◆ **Try it**
Each entry is to be output as written, so that none is missing.

Recorded data:

**********

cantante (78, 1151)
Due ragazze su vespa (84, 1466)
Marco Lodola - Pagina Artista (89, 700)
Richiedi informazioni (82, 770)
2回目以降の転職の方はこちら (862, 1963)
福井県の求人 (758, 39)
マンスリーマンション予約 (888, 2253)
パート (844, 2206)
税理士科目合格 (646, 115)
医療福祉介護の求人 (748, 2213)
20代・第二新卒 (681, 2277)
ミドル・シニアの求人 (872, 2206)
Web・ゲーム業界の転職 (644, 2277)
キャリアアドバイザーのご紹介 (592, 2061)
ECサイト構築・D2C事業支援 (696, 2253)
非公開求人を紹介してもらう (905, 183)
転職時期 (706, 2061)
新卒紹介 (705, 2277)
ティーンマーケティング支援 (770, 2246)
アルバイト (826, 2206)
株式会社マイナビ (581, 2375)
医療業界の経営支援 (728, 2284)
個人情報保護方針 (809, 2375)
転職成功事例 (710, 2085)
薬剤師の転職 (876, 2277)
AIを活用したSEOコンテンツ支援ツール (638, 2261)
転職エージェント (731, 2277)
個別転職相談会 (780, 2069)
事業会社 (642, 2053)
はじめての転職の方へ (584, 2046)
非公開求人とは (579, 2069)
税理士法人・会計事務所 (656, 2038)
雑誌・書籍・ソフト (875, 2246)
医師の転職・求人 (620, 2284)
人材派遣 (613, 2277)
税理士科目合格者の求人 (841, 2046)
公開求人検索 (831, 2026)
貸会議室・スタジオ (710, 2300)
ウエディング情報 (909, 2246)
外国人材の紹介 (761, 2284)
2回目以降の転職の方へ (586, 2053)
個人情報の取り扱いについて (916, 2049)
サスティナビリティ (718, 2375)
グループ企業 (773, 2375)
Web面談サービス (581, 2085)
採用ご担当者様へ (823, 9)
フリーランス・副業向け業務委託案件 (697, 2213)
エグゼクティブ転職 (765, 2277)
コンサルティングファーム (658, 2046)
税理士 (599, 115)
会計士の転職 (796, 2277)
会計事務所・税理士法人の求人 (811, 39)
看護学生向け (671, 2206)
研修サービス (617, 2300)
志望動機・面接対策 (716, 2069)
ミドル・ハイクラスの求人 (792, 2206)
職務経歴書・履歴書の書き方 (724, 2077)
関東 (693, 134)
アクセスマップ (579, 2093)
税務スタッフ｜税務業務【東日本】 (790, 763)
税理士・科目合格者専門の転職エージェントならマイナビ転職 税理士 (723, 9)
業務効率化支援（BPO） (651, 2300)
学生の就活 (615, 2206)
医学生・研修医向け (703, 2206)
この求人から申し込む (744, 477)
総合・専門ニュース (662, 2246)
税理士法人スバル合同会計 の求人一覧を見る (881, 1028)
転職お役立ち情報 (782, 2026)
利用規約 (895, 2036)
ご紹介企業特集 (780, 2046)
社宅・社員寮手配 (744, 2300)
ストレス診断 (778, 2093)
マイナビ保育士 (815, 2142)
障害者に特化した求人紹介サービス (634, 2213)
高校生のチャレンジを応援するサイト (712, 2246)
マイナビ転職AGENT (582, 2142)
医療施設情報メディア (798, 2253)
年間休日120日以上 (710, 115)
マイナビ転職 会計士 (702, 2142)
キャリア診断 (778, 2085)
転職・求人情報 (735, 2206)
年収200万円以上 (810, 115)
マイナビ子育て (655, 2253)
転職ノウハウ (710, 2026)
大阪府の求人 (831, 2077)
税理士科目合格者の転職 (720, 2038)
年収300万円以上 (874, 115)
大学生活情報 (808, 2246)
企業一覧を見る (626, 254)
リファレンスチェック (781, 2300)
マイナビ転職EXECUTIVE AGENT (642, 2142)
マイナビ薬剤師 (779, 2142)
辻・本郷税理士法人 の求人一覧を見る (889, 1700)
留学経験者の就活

**********

◆ **Reply**
cantante (78, 1151)
Due ragazze su vespa (84, 1466)
Marco Lodola - Pagina Artista (89, 700)
Richiedi informazioni (82, 770)
2回目以降の転職の方はこちら (862, 1963)
福井県の求人 (758, 39)
マンスリーマンション予約 (888, 2253)
パート (844, 2206)
税理士科目合格 (646, 115)
医療福祉介護の求人 (748, 2213)
20代・第二新卒 (681, 2277)
ミドル・シニアの求人 (872, 2206)
Web・ゲーム業界の転職 (644, 2277)
キャリアアドバイザーのご紹介 (592, 2061)
ECサイト構築・D2C事業支援 (696, 2253)
非公開求人を紹介してもらう (905, 183)
転職時期 (706, 2061)
新卒紹介 (705, 2277)
ティーンマーケティング支援 (770, 2246)
アルバイト (826, 2206)
株式会社マイナビ (581, 2375)
医療業界の経営支援 (728, 2284)
個人情報保護方針 (809, 2375)
転職成功事例 (710, 2085)
薬剤師の転職 (876, 2277)
AIを活用したSEOコンテンツ支援ツール (638, 2261)
転職エージェント (731, 2277)
個別転職相談会 (780, 2069)
事業会社 (642, 2053)
はじめての転職の方へ (584, 2046)
非公開求人とは (579, 2069)
税理士法人・会計事務所 (656, 2038)
雑誌・書籍・ソフト (875, 2246)
医師の転職・求人 (620, 2284)
人材派遣 (613, 2277)
税理士科目合格者の求人 (841, 2046)
公開求人検索 (831, 2026)
貸会議室・スタジオ (710, 2300)
ウエディング情報 (909, 2246)
外国人材の紹介 (761, 2284)
2回目以降の転職の方へ (586, 2053)
個人情報の取り扱いについて (916, 2049)
サスティナビリティ (718, 2375)
グループ企業 (773, 2375)
Web面談サービス (581, 2085)
採用ご担当者様へ (823, 9)
フリーランス・副業向け業務委託案件 (697, 2213)
エグゼクティブ転職 (765, 2277)
コンサルティングファーム (658, 2046)
税理士 (599, 115)
会計士の転職 (796, 2277)
会計事務所・税理士法人の求人 (811, 39)
看護学生向け (671, 2206)
研修サービス (617, 2300)
志望動機・面接対策 (716, 2069)
ミドル・ハイクラスの求人 (792, 2206)
職務経歴書・履歴書の書き方 (724, 2077)
関東 (693, 134)
アクセスマップ (579, 2093)
税務スタッフ｜税務業務【東日本】 (790, 763)
税理士・科目合格者専門の転職エージェントならマイナビ転職 税理士 (723, 9)
業務効率化支援（BPO） (651, 2300)
学生の就活 (615, 2206)
医学生・研修医向け (703, 2206)
この求人から申し込む (744, 477)
総合・専門ニュース (662, 2246)
税理士法人スバル合同会計 の求人一覧を見る (881, 1028)
転職お役立ち情報 (782, 2026)
利用規約 (895, 2036)
ご紹介企業特集 (780, 2046)
社宅・社員寮手配 (744, 2300)
ストレス診断 (778, 2093)
マイナビ保育士 (815, 2142)
障害者に特化した求人紹介サービス (634, 2213)
高校生のチャレンジを応援するサイト (712, 2246)
マイナビ転職AGENT (582, 2142)
医療施設情報メディア (798, 2253)
年間休日120日以上 (710, 115)
マイナビ転職 会計士 (702, 2142)
キャリア診断 (778, 2085)
転職・求人情報 (735, 2206)
年収200万円以上 (810, 115)
マイナビ子育て (655, 2253)
転職ノウハウ (710, 2026)
大阪府の求人 (831, 2077)
税理士科目合格者の転職 (720, 2038)
年収300万円以上 (874, 115)
大学生活情報 (808, 2246)
企業一覧を見る (626, 254)
リファレンスチェック (781, 2300)
マイナビ転職EXECUTIVE AGENT (642, 2142)
マイナビ薬剤師 (779, 2142)
辻・本郷税理士法人 の求人一覧を見る (889, 1700)
留学経験者の就活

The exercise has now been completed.